_EXERCISE GOAL_: Look through the entries below for the line with "The image size is (529, 420)." and the line with "You are a GUI", then give again exactly those two lines and all lines between them, minus the pictures.

Saved data entries

━━━━

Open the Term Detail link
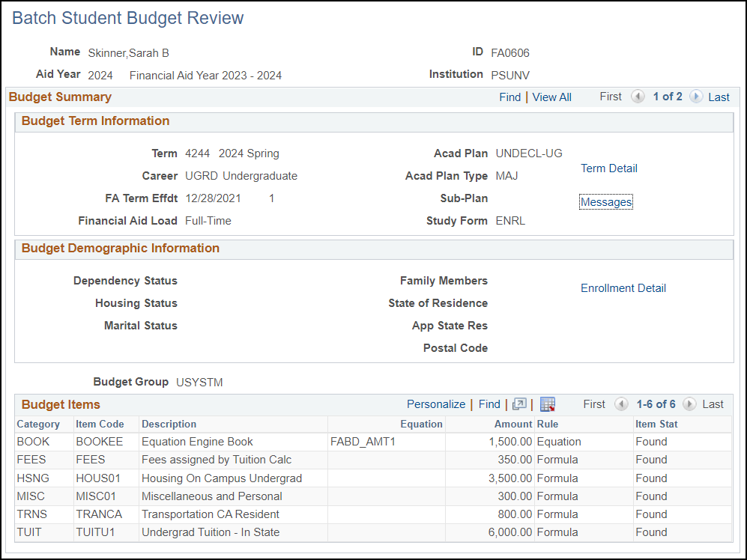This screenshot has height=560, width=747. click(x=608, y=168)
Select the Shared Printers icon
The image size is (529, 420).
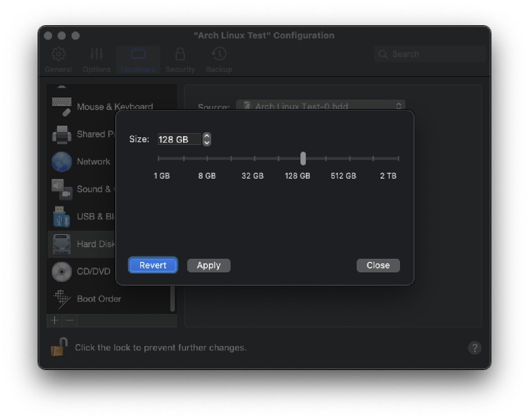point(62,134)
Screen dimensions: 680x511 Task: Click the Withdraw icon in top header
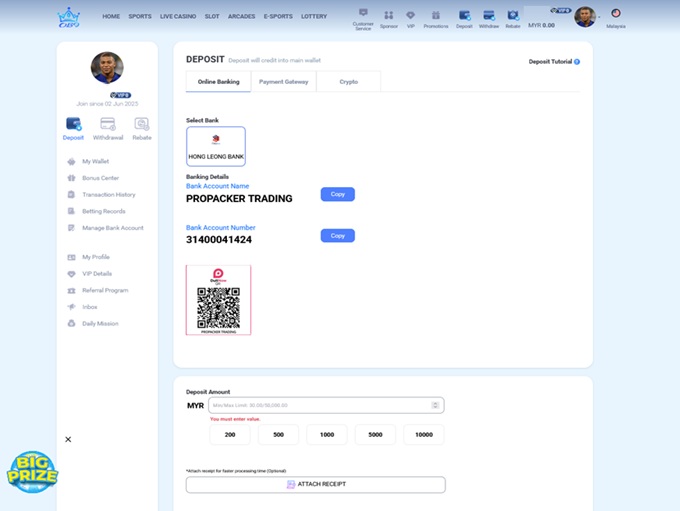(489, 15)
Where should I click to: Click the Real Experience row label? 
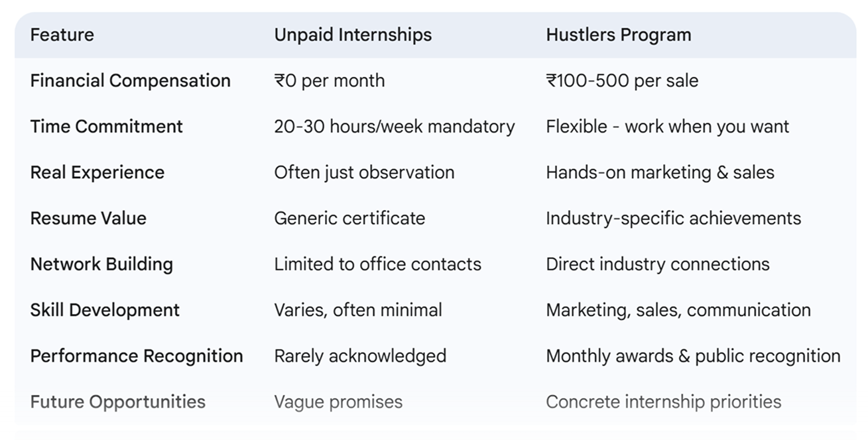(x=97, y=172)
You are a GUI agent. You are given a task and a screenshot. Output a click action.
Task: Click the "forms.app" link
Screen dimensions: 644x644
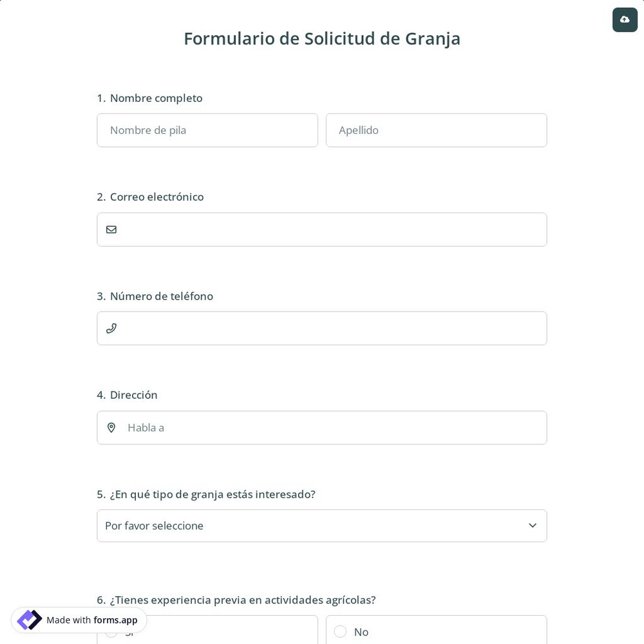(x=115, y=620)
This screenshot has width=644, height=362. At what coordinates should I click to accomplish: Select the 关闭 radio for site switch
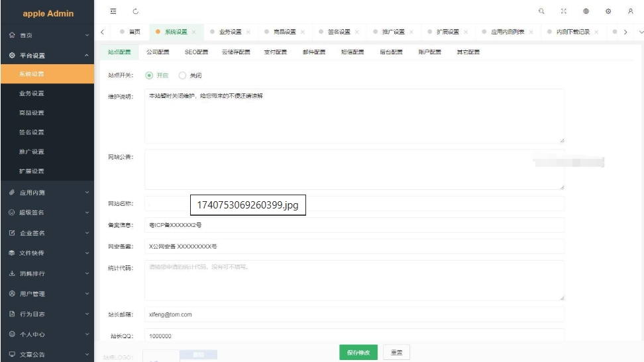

━━━━

_ANSWER BOX_:
The image size is (529, 420).
point(62,134)
Screen dimensions: 680x511 Task: Click the Withdraw icon in top header
(489, 15)
Where should I click to: Click the Real Experience row label? 
(x=97, y=172)
You are a GUI agent. You are given a task and a screenshot. Output a click action.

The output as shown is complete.